(REQUIRED ACTION) Each line below should be set down again unchanged.

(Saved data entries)

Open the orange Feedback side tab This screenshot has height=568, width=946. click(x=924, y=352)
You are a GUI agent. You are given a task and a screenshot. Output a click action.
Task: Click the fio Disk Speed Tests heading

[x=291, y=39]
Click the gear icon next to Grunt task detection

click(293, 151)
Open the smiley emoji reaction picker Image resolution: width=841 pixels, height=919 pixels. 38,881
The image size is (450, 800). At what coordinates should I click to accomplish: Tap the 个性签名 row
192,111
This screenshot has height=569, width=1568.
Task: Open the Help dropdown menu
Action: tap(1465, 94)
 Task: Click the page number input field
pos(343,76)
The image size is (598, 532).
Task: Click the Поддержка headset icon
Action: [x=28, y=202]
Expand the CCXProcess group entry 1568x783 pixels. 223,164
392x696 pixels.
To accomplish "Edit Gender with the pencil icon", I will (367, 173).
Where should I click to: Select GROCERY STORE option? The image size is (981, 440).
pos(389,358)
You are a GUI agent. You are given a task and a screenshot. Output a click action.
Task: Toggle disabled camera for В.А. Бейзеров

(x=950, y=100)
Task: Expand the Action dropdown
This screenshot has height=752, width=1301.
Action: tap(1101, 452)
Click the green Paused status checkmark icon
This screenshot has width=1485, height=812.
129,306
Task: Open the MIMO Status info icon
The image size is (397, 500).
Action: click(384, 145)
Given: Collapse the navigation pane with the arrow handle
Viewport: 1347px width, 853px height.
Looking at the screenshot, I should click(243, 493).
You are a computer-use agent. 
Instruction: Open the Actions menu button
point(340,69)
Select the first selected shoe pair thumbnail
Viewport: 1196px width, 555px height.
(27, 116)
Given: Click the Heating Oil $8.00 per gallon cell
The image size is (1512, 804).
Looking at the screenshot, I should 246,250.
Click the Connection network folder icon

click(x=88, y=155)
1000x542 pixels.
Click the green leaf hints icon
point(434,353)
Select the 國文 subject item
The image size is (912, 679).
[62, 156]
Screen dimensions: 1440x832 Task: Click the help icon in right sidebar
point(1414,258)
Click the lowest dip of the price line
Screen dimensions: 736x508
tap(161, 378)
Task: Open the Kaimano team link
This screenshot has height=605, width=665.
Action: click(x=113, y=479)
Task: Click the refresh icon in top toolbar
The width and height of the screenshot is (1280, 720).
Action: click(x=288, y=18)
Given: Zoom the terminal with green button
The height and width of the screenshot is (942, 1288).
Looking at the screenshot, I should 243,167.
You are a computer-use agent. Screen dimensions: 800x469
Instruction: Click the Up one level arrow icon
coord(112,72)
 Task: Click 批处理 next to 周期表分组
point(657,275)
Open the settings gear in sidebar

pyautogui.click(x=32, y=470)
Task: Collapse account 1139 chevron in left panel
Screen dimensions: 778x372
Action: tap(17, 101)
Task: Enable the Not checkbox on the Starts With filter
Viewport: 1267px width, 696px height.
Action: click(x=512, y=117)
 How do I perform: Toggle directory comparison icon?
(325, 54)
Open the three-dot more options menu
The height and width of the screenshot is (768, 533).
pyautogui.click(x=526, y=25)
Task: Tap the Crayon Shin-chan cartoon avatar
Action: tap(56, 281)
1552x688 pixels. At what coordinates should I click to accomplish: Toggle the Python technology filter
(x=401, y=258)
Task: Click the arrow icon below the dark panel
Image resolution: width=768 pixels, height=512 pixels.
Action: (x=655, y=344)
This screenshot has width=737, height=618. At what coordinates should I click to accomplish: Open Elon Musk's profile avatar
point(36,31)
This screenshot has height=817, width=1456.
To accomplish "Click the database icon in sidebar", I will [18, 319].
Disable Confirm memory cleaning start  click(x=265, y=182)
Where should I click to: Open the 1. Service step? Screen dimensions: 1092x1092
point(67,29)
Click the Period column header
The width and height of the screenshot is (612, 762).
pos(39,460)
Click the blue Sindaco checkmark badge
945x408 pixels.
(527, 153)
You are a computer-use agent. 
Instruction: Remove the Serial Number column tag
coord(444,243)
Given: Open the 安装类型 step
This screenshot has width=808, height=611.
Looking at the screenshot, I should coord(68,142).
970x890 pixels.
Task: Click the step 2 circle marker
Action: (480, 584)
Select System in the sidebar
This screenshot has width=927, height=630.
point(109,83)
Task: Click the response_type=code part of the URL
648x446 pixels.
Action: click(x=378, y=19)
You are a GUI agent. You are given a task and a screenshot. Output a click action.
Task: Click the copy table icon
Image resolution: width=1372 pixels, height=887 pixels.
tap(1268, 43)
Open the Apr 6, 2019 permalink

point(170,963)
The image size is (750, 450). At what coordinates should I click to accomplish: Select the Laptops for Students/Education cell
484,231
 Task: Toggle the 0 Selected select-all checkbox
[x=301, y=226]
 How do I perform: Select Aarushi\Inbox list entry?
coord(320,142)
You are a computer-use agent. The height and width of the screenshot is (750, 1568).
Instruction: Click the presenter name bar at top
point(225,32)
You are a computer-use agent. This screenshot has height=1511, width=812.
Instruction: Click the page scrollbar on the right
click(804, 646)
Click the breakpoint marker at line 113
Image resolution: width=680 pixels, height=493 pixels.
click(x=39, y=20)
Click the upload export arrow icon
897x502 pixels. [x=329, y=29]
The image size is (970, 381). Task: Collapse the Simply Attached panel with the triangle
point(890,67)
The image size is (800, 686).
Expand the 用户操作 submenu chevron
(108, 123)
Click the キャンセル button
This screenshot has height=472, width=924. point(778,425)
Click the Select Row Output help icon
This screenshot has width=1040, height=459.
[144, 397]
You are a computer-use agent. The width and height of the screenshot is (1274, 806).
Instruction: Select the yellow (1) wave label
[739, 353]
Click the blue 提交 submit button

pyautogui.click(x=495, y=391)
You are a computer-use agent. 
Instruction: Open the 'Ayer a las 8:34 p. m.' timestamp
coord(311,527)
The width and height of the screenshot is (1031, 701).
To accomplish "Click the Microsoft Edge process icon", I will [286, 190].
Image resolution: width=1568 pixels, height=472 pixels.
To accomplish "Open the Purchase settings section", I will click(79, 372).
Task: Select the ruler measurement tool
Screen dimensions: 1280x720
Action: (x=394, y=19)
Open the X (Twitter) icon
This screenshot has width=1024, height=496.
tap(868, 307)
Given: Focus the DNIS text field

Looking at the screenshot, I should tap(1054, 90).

(EXERCISE RESPONSE)
Open the orange Feedback side tab This screenshot has height=568, width=946. click(x=924, y=352)
You are a GUI agent. You are given a task and a screenshot. Output a click action.
Task: Click the fio Disk Speed Tests heading

[x=291, y=39]
Click the gear icon next to Grunt task detection

click(293, 151)
Open the smiley emoji reaction picker Image resolution: width=841 pixels, height=919 pixels. 38,881
The image size is (450, 800). At what coordinates should I click to accomplish: Tap the 个性签名 row
192,111
This screenshot has height=569, width=1568.
Task: Open the Help dropdown menu
Action: tap(1465, 94)
 Task: Click the page number input field
pos(343,76)
The image size is (598, 532).
Task: Click the Поддержка headset icon
Action: [x=28, y=202]
Expand the CCXProcess group entry 1568x783 pixels. 223,164
392x696 pixels.
To accomplish "Edit Gender with the pencil icon", I will (367, 173).
Where should I click to: Select GROCERY STORE option? The image size is (981, 440).
pos(389,358)
You are a GUI agent. You are given a task and a screenshot. Output a click action.
Task: Toggle disabled camera for В.А. Бейзеров

(x=950, y=100)
Task: Expand the Action dropdown
This screenshot has height=752, width=1301.
Action: tap(1101, 452)
Click the green Paused status checkmark icon
This screenshot has width=1485, height=812.
129,306
Task: Open the MIMO Status info icon
The image size is (397, 500).
Action: click(384, 145)
Given: Collapse the navigation pane with the arrow handle
Viewport: 1347px width, 853px height.
Looking at the screenshot, I should click(243, 493).
You are a computer-use agent. 
Instruction: Open the Actions menu button
point(340,69)
Select the first selected shoe pair thumbnail
Viewport: 1196px width, 555px height.
(27, 116)
Given: Click the Heating Oil $8.00 per gallon cell
The image size is (1512, 804).
Looking at the screenshot, I should 246,250.
Click the Connection network folder icon

click(x=88, y=155)
1000x542 pixels.
Click the green leaf hints icon
point(434,353)
Select the 國文 subject item
The image size is (912, 679).
[62, 156]
Screen dimensions: 1440x832 Task: Click the help icon in right sidebar
point(1414,258)
Click the lowest dip of the price line
Screen dimensions: 736x508
tap(161, 378)
Task: Open the Kaimano team link
This screenshot has height=605, width=665.
Action: click(x=113, y=479)
Task: Click the refresh icon in top toolbar
The width and height of the screenshot is (1280, 720).
Action: click(x=288, y=18)
Given: Zoom the terminal with green button
The height and width of the screenshot is (942, 1288).
Looking at the screenshot, I should 243,167.
You are a computer-use agent. Screen dimensions: 800x469
Instruction: Click the Up one level arrow icon
coord(112,72)
 Task: Click 批处理 next to 周期表分组
point(657,275)
Open the settings gear in sidebar

pyautogui.click(x=32, y=470)
Task: Collapse account 1139 chevron in left panel
Screen dimensions: 778x372
Action: tap(17, 101)
Task: Enable the Not checkbox on the Starts With filter
Viewport: 1267px width, 696px height.
Action: click(x=512, y=117)
 How do I perform: Toggle directory comparison icon?
(325, 54)
Open the three-dot more options menu
The height and width of the screenshot is (768, 533).
pyautogui.click(x=526, y=25)
Task: Tap the Crayon Shin-chan cartoon avatar
Action: tap(56, 281)
1552x688 pixels. At what coordinates should I click to accomplish: Toggle the Python technology filter
(x=401, y=258)
Task: Click the arrow icon below the dark panel
Image resolution: width=768 pixels, height=512 pixels.
Action: (x=655, y=344)
This screenshot has width=737, height=618. At what coordinates should I click to accomplish: Open Elon Musk's profile avatar
point(36,31)
This screenshot has height=817, width=1456.
To accomplish "Click the database icon in sidebar", I will [18, 319].
Disable Confirm memory cleaning start  click(x=265, y=182)
Where should I click to: Open the 1. Service step? Screen dimensions: 1092x1092
point(67,29)
Click the Period column header
The width and height of the screenshot is (612, 762).
pos(39,460)
Click the blue Sindaco checkmark badge
945x408 pixels.
(527, 153)
You are a computer-use agent. 
Instruction: Remove the Serial Number column tag
coord(444,243)
Given: Open the 安装类型 step
This screenshot has width=808, height=611.
Looking at the screenshot, I should coord(68,142).
970x890 pixels.
Task: Click the step 2 circle marker
Action: (480, 584)
Select System in the sidebar
This screenshot has width=927, height=630.
point(109,83)
Task: Click the response_type=code part of the URL
648x446 pixels.
Action: click(x=378, y=19)
You are a GUI agent. You are given a task and a screenshot. Output a click action.
Task: Click the copy table icon
Image resolution: width=1372 pixels, height=887 pixels.
tap(1268, 43)
Open the Apr 6, 2019 permalink

point(170,963)
The image size is (750, 450). At what coordinates should I click to accomplish: Select the Laptops for Students/Education cell
484,231
 Task: Toggle the 0 Selected select-all checkbox
[x=301, y=226]
 How do I perform: Select Aarushi\Inbox list entry?
coord(320,142)
You are a computer-use agent. The height and width of the screenshot is (750, 1568).
Instruction: Click the presenter name bar at top
point(225,32)
You are a computer-use agent. This screenshot has height=1511, width=812.
Instruction: Click the page scrollbar on the right
click(804, 646)
Click the breakpoint marker at line 113
Image resolution: width=680 pixels, height=493 pixels.
click(x=39, y=20)
Click the upload export arrow icon
897x502 pixels. [x=329, y=29]
The image size is (970, 381). Task: Collapse the Simply Attached panel with the triangle
point(890,67)
The image size is (800, 686).
Expand the 用户操作 submenu chevron
(108, 123)
Click the キャンセル button
This screenshot has height=472, width=924. point(778,425)
Click the Select Row Output help icon
This screenshot has width=1040, height=459.
[144, 397]
You are a computer-use agent. The width and height of the screenshot is (1274, 806).
Instruction: Select the yellow (1) wave label
[739, 353]
Click the blue 提交 submit button

pyautogui.click(x=495, y=391)
You are a computer-use agent. 
Instruction: Open the 'Ayer a las 8:34 p. m.' timestamp
coord(311,527)
The width and height of the screenshot is (1031, 701).
To accomplish "Click the Microsoft Edge process icon", I will [286, 190].
Image resolution: width=1568 pixels, height=472 pixels.
To accomplish "Open the Purchase settings section", I will click(79, 372).
Task: Select the ruler measurement tool
Screen dimensions: 1280x720
Action: (x=394, y=19)
Open the X (Twitter) icon
This screenshot has width=1024, height=496.
tap(868, 307)
Given: Focus the DNIS text field

Looking at the screenshot, I should tap(1054, 90).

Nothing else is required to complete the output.